Media minister Julia Lopez has said the Government must try to steer clear of “unintended consequences” of its planned intervention forcing platforms to pay news publishers for their content.
Lopez, first appointed in the role in September last year, said the “worst of what could happen” would be platforms removing news from their feeds altogether as Facebook did in Australia in February 2021 in response to the country’s planned News Media Bargaining Code.
After an eight-day blackout Facebook returned following discussions with legislators and the code was implemented in March of that year. It is believed that, as a result, Google and Facebook (now known as Meta) have agreed to pay news companies more than AU$200m a year in licensing payments, covering more than 20% of publishers’ editorial costs.
Google had made a similar threat to remove news from its search pages in Australia, while it previously shut down Google News in Spain for almost eight years in response to a copyright law that would have allowed publishers to charge it to use their hyperlinks and headlines.
Speaking at a hearing of the Digital, Culture, Media and Sport Committee’s inquiry into the sustainability of local journalism on Tuesday, Lopez said the Government is keen to avoid this type of reaction in the UK when it develops its Digital Markets Unit.
Asked by committee chair Julian Knight whether legislation that is too “onerous” could see platforms downgrade local journalism, Lopez said: “I think you’re right to highlight that as a challenge and it’s something that we as a government have to be very mindful of.
“We don’t want unintended consequences of an intervention. I think we’d have to certainly see how it developed and see whether there were consequences from any kind of bargain that was struck between providers of content and platforms insofar as the DMU made an intervention.
“I mean, obviously, we’d have to watch that very, very carefully, because we would not want to see a situation where the content was driven off a platform altogether. I mean, that would obviously be the worst of what could happen.”
The Queen’s Speech in May contained the long-awaited, wide-reaching Digital Markets, Competition and Consumer Bill, which Lopez said was the “most valued, I think, by journalistic businesses at the moment” among upcoming legislation.
It could ultimately give power to the Digital Markets Unit, a division of the Competition and Markets Authority (CMA) which is currently working in shadow form, to require Google and Meta to pay for news by way of stopping them from abusing dominant market power.
Lopez said this will be how the UK tries to “deal with the imbalance in bargaining power between social media platforms and those who provide and create content”. However there is still no timetable as to when the legislation will begin its journey through Parliament.
Lopez said she had met Rod Sims, the former chair of the Australian Competition and Consumer Commission (ACCC) who helped design the country’s bargaining code, and heard from him how the “mere threat of designation was enough, certainly in the case of Google, to bring them to the negotiating table”.
“The negotiations that subsequently went on between the publishers and the platforms were confidential, but he advised us that they had reached a very beneficial settlement to publishers that had actually allowed a lot of local publications to flourish as well,” she said.

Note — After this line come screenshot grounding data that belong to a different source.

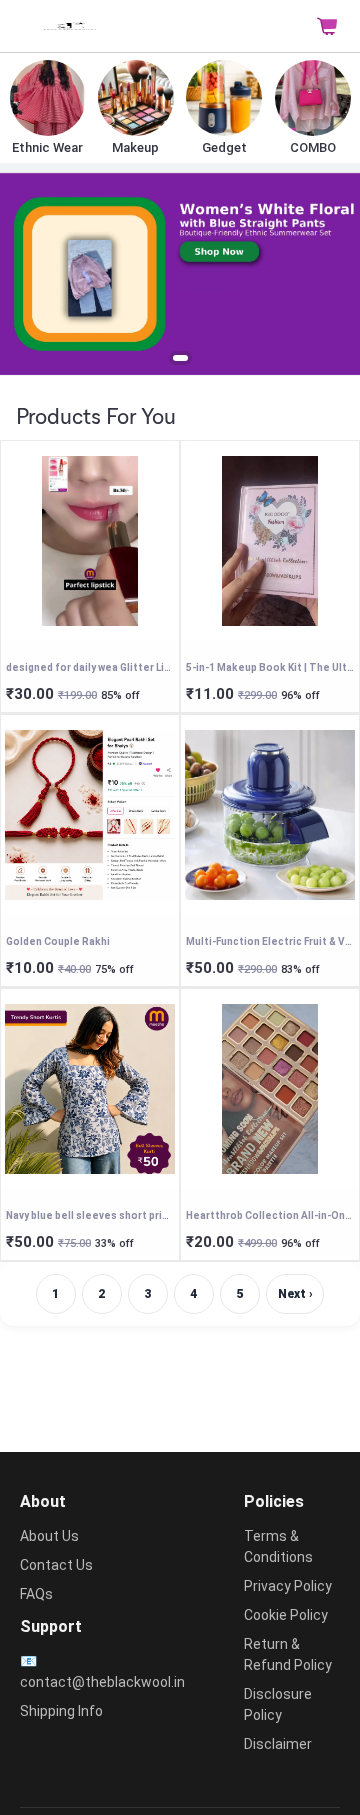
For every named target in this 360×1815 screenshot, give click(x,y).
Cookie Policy (286, 1615)
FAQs (36, 1594)
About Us (49, 1536)
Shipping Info (61, 1711)
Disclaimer (278, 1744)
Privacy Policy (288, 1586)
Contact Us (56, 1565)
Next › (295, 1294)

“Local publications, I understand, had gone into a collective bargaining arrangement, and it was very much helping their grassroots journalism in some of the smaller Australian towns.”
The CMA would be “open” to allowing a similar collective bargaining model for small local publishers in the UK, Lopez added.
“We understand that there is this concern about this mismatch in power, and I think that’s precisely what the CMA approach is designed to address, it’s looking at the issues of competition and when they see a clear power imbalance to intervene to address that power imbalance, so I don’t see that it would disadvantage smaller publications in that sense,” she said.
Both Facebook and Google provide support for news publishers in the UK through various schemes, such as the Facebook-funded community news reporters and the Google News Initiative.
“These aren’t insignificant moves but I don’t think they address the fundamental problem, which is that there is a completely unbalanced power situation between the platforms and the content providers,” Lopez said.
“They are effectively getting a very low cost meal out of high-quality journalism, and I think that is a problem that the Government should be concerned about.”
She also responded to the argument that news is a small part of the platforms’ models, something Facebook has repeatedly pointed out in recent months as it revealed plans to drop the Instant Articles format and end payments to US publishers for its News tab.
Lopez said “it would be naive of us to deny that there is a question about what consumers want and what they consume most on platforms” but that high-quality journalism “creates a sense of trust… and does drive a certain level of traffic” so platforms should not “diminish the value of having that content”.
“I think it is valued by their customer base, but I mean, equally, I don’t think you can entirely dismiss the idea that that is not always the thing that’s driving the most clicks. I’m sure that cat memes probably get more clicks than you know, a piece about a very complicated financial instrument but that’s not to say that that has no value in regards to the latter.”